Required work
Lift every line from the entries that includes the word "button".

Listed records
Segment Open

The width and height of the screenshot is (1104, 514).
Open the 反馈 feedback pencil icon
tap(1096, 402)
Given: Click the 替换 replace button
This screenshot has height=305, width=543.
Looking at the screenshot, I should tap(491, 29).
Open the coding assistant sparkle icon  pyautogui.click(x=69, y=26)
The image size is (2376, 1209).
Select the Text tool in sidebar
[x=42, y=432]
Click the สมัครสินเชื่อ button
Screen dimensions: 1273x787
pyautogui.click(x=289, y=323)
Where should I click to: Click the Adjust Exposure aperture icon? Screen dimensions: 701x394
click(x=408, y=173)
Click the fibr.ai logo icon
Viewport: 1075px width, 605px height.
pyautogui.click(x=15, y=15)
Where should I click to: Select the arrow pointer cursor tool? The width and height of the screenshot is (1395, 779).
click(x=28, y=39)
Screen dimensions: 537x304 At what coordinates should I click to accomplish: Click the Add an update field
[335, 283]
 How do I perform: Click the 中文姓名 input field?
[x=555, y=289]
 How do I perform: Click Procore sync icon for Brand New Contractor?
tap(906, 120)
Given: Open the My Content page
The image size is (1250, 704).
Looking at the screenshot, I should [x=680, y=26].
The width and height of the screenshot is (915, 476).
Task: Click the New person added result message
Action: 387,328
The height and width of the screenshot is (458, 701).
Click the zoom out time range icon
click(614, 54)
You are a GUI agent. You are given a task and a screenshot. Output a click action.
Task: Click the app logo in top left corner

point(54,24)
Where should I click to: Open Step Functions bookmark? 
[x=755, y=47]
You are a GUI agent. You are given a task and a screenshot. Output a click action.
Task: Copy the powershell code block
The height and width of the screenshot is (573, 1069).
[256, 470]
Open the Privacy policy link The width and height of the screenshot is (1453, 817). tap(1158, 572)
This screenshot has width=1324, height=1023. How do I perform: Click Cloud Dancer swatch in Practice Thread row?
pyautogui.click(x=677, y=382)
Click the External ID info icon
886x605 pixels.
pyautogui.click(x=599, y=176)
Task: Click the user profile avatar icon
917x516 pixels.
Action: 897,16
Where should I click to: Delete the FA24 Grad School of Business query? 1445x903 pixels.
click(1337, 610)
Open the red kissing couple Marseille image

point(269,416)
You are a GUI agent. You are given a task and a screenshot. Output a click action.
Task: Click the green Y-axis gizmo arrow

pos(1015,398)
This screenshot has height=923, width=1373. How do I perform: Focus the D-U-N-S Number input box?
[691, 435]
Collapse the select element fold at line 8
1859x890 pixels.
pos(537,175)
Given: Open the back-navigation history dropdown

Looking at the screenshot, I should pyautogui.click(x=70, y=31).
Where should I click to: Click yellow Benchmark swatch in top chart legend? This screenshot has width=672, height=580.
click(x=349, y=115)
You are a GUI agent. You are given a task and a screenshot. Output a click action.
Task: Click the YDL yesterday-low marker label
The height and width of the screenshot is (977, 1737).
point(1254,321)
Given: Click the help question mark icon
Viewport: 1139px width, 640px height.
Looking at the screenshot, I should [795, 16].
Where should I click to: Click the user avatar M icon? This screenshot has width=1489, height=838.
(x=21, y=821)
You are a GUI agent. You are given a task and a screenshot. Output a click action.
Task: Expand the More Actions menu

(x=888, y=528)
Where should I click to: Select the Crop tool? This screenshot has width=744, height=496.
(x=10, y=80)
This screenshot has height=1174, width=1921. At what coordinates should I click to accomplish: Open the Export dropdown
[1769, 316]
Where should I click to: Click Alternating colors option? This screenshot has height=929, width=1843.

Segment Closed

Answer section
Given: Click the 替换 replace button
Click the สมัครสินเชื่อ button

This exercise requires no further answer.